* [Passage shown]:
Homeownership
To Own or Not to Own
Home ownership isn't for everyone. It's definitely a long-term commitment. The prices of homes increase over the years, but usually at a slow rate. With all the financing, closing costs and other expenses associated with owning a home, you'll probably lose money if you sell in less than five years.
You also have to think about the upkeep of a home. Everything from cutting the grass to putting on a new roof is your responsibility. The costs can really add up. Then add taxes, water and sewer bills and other expenses and you can get into some sizable payments.
But when you take full financial and maintenance responsibility for a home, it's yours to do what you please. Paint the walls purple. Add a planetarium. Put in a fireman's pole. You're in charge.
There are also substantial financial advantages to owning a home. The part of your monthly payment that goes toward the principal is all equity and the part that goes toward interest is tax deductible. Compare that with paying rent, which is neither an investment nor a tax write-off.

* [Stated task A]:
Answer these questions about the homeownership passage.
(i) If you sell a home in less than how many years will you probably lose money?
(ii) What color does the passage suggest you could paint the walls?
(iii) Which part of the monthly payment is tax deductible?
* [Stated task B]: Copy word for word the part of the homeownership passage that begins with "There are also" and ends with "a tax write-off.".
* [Stated task C]: List every change to a home that the homeownership passage offers as an example of doing what you please.

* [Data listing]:
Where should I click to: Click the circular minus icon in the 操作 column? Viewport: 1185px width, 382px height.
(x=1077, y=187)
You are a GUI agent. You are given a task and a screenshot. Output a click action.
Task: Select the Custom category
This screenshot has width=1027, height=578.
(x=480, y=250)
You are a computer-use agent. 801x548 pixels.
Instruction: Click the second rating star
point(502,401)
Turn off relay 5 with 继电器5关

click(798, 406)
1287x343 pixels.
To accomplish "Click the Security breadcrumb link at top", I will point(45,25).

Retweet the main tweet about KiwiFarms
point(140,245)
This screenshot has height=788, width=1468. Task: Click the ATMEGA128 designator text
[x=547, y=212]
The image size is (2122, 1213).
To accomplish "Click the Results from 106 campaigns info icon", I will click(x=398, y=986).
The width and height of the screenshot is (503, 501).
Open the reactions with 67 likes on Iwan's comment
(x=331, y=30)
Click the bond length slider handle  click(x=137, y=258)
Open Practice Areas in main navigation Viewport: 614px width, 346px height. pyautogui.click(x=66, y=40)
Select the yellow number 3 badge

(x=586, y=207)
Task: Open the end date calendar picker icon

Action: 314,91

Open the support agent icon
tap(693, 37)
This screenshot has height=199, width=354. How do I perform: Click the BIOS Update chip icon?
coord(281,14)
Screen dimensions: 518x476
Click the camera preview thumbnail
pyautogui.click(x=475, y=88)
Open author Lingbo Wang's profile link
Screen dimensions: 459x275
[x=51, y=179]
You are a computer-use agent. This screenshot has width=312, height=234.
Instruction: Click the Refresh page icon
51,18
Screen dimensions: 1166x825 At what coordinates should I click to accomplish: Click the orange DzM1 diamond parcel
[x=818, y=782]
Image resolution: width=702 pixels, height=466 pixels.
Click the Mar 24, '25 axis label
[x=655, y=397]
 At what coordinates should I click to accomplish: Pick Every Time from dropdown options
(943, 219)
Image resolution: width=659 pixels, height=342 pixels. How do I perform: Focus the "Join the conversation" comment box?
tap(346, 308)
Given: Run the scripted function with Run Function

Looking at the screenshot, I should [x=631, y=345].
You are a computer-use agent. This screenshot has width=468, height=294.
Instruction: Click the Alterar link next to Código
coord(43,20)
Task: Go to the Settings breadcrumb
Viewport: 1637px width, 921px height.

* [Worked solution A]:
(i) Five years
(ii) Purple
(iii) The part that goes toward interest

* [Worked solution B]:
There are also substantial financial advantages to owning a home. The part of your monthly payment that goes toward the principal is all equity and the part that goes toward interest is tax deductible. Compare that with paying rent, which is neither an investment nor a tax write-off.

* [Worked solution C]:
Paint the walls purple
Add a planetarium
Put in a fireman's pole